Drug offenses citywide ticked up slightly year over year in February, but two city council districts saw significant increases that essentially offset any drug-related crime reduction that month elsewhere in Dallas.

Council Member Jesse Moreno, three-time Crime Boss of the Month winner and current reigning Crime Boss for his dismal Crime Score showing in February, logged a 66.7% spike in reported drug offenses in District 2, according to the City of Dallas Open Data crime analytics dashboard.

Moreno’s district, which includes the southern part of Downtown and a lot of the area around Dallas Love Field, had 135 documented drug crimes committed in February, 54 more than were registered in February of 2022.

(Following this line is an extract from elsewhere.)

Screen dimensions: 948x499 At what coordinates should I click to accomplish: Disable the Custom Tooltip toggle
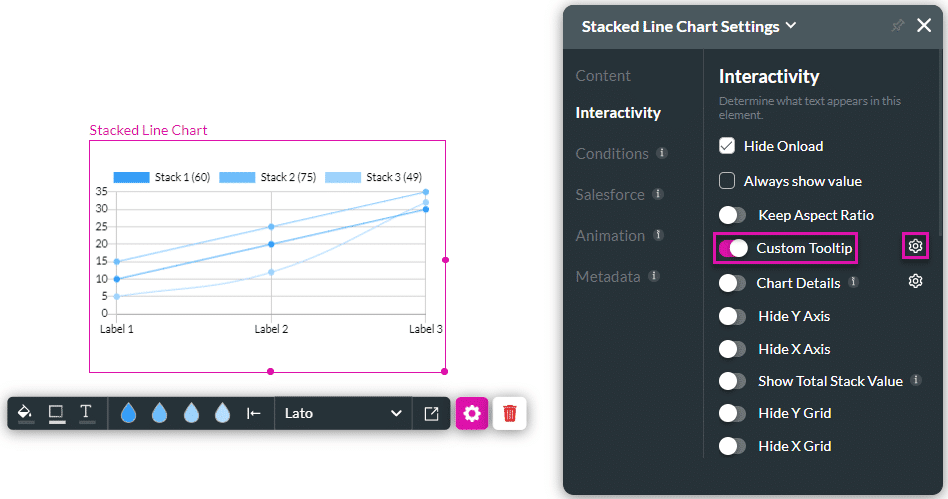[x=733, y=248]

District 6, represented by Council Member Omar Narvaez, also sustained a significant increase in drug offenses, clocking a 30.4% hike, with reported incidents increasing from 115 to 150 year over year that month.

Narvaez’s northwestern district got the Crime Boss spotlight earlier this year for being the city’s primo destination for prostitution and sex trafficking.

Together, Districts 2 and 6 accounted for about 38% of the 756 drug crimes in Dallas in February. The district with the third-most reported drug offenses that month was Council Member Carolyn King Arnold’s District 4, with 79 incidents and a year-over-year increase of 9.7%, according to City data.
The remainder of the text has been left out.